## Task requirements
Reproduce all of the records below with "Bedroom" replaced by "Guest Room" wherever it occurs, leaving everything else the same.

══ Provided records ══

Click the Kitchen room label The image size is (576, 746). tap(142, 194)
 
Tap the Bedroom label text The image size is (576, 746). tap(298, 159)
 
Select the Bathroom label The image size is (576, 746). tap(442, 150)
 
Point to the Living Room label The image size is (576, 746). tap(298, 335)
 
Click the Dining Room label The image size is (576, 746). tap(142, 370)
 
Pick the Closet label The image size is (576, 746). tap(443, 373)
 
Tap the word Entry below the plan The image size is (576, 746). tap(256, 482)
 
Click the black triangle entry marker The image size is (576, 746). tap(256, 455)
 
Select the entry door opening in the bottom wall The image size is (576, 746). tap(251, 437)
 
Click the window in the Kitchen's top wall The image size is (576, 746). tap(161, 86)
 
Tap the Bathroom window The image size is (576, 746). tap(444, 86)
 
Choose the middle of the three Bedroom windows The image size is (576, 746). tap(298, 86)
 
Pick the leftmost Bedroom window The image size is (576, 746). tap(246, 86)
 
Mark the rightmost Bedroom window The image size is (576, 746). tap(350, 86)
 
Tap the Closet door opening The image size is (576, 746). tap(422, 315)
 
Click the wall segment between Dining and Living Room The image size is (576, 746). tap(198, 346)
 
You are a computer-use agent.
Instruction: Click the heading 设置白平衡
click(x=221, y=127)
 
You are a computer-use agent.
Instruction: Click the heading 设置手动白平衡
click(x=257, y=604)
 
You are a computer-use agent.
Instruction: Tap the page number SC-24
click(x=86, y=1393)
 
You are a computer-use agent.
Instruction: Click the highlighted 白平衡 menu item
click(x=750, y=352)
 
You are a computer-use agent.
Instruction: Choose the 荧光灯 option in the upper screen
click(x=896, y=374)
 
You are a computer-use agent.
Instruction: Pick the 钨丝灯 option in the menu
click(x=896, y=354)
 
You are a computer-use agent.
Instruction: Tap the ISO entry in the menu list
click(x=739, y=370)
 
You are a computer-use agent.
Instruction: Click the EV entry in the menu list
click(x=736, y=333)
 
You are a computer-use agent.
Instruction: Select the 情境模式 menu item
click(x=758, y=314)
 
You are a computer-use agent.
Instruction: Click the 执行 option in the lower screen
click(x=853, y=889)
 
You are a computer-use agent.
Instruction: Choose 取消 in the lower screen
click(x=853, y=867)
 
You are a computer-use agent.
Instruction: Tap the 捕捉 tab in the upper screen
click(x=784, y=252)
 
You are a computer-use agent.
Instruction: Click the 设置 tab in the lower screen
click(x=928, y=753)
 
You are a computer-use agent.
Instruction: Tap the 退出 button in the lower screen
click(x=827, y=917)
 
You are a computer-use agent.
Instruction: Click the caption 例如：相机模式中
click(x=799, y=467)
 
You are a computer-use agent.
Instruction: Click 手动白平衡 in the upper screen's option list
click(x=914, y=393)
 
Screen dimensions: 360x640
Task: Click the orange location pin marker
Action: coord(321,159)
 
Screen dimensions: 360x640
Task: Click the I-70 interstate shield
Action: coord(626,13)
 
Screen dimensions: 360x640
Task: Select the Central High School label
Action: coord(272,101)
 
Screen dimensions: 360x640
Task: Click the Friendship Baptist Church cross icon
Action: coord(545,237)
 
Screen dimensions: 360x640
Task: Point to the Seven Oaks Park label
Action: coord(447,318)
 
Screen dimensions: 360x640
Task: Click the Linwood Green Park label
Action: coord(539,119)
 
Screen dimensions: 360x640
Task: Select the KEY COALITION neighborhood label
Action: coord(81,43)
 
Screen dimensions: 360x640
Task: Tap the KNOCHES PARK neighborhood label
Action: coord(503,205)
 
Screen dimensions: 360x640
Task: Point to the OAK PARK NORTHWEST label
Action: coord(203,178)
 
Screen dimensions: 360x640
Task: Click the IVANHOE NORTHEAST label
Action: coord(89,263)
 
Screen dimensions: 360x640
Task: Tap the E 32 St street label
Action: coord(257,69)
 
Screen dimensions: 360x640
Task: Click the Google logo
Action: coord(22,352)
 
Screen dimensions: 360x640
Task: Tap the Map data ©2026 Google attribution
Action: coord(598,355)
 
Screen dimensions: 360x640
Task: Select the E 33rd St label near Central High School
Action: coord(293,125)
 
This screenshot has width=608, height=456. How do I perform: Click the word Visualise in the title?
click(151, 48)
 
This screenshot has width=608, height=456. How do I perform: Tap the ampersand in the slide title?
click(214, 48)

═══

## The output
Click the Kitchen room label The image size is (576, 746). tap(142, 194)
 
Tap the Guest Room label text The image size is (576, 746). tap(298, 159)
 
Select the Bathroom label The image size is (576, 746). tap(442, 150)
 
Point to the Living Room label The image size is (576, 746). tap(298, 335)
 
Click the Dining Room label The image size is (576, 746). tap(142, 370)
 
Pick the Closet label The image size is (576, 746). tap(443, 373)
 
Tap the word Entry below the plan The image size is (576, 746). tap(256, 482)
 
Click the black triangle entry marker The image size is (576, 746). tap(256, 455)
 
Select the entry door opening in the bottom wall The image size is (576, 746). tap(251, 437)
 
Click the window in the Kitchen's top wall The image size is (576, 746). tap(161, 86)
 
Tap the Bathroom window The image size is (576, 746). tap(444, 86)
 
Choose the middle of the three Guest Room windows The image size is (576, 746). tap(298, 86)
 
Pick the leftmost Guest Room window The image size is (576, 746). tap(246, 86)
 
Mark the rightmost Guest Room window The image size is (576, 746). tap(350, 86)
 
Tap the Closet door opening The image size is (576, 746). tap(422, 315)
 
Click the wall segment between Dining and Living Room The image size is (576, 746). tap(198, 346)
 
You are a computer-use agent.
Instruction: Click the heading 设置白平衡
click(x=221, y=127)
 
You are a computer-use agent.
Instruction: Click the heading 设置手动白平衡
click(x=257, y=604)
 
You are a computer-use agent.
Instruction: Tap the page number SC-24
click(x=86, y=1393)
 
You are a computer-use agent.
Instruction: Click the highlighted 白平衡 menu item
click(x=750, y=352)
 
You are a computer-use agent.
Instruction: Choose the 荧光灯 option in the upper screen
click(x=896, y=374)
 
You are a computer-use agent.
Instruction: Pick the 钨丝灯 option in the menu
click(x=896, y=354)
 
You are a computer-use agent.
Instruction: Tap the ISO entry in the menu list
click(x=739, y=370)
 
You are a computer-use agent.
Instruction: Click the EV entry in the menu list
click(x=736, y=333)
 
You are a computer-use agent.
Instruction: Select the 情境模式 menu item
click(x=758, y=314)
 
You are a computer-use agent.
Instruction: Click the 执行 option in the lower screen
click(x=853, y=889)
 
You are a computer-use agent.
Instruction: Choose 取消 in the lower screen
click(x=853, y=867)
 
You are a computer-use agent.
Instruction: Tap the 捕捉 tab in the upper screen
click(x=784, y=252)
 
You are a computer-use agent.
Instruction: Click the 设置 tab in the lower screen
click(x=928, y=753)
 
You are a computer-use agent.
Instruction: Tap the 退出 button in the lower screen
click(x=827, y=917)
 
You are a computer-use agent.
Instruction: Click the caption 例如：相机模式中
click(x=799, y=467)
 
You are a computer-use agent.
Instruction: Click 手动白平衡 in the upper screen's option list
click(x=914, y=393)
 
Screen dimensions: 360x640
Task: Click the orange location pin marker
Action: coord(321,159)
 
Screen dimensions: 360x640
Task: Click the I-70 interstate shield
Action: coord(626,13)
 
Screen dimensions: 360x640
Task: Select the Central High School label
Action: coord(272,101)
 
Screen dimensions: 360x640
Task: Click the Friendship Baptist Church cross icon
Action: coord(545,237)
 
Screen dimensions: 360x640
Task: Point to the Seven Oaks Park label
Action: coord(447,318)
 
Screen dimensions: 360x640
Task: Click the Linwood Green Park label
Action: coord(539,119)
 
Screen dimensions: 360x640
Task: Select the KEY COALITION neighborhood label
Action: coord(81,43)
 
Screen dimensions: 360x640
Task: Tap the KNOCHES PARK neighborhood label
Action: coord(503,205)
 
Screen dimensions: 360x640
Task: Point to the OAK PARK NORTHWEST label
Action: coord(203,178)
 
Screen dimensions: 360x640
Task: Click the IVANHOE NORTHEAST label
Action: coord(89,263)
 
Screen dimensions: 360x640
Task: Tap the E 32 St street label
Action: coord(257,69)
 
Screen dimensions: 360x640
Task: Click the Google logo
Action: coord(22,352)
 
Screen dimensions: 360x640
Task: Tap the Map data ©2026 Google attribution
Action: coord(598,355)
 
Screen dimensions: 360x640
Task: Select the E 33rd St label near Central High School
Action: coord(293,125)
 
This screenshot has width=608, height=456. How do I perform: Click the word Visualise in the title?
click(151, 48)
 
This screenshot has width=608, height=456. How do I perform: Tap the ampersand in the slide title?
click(214, 48)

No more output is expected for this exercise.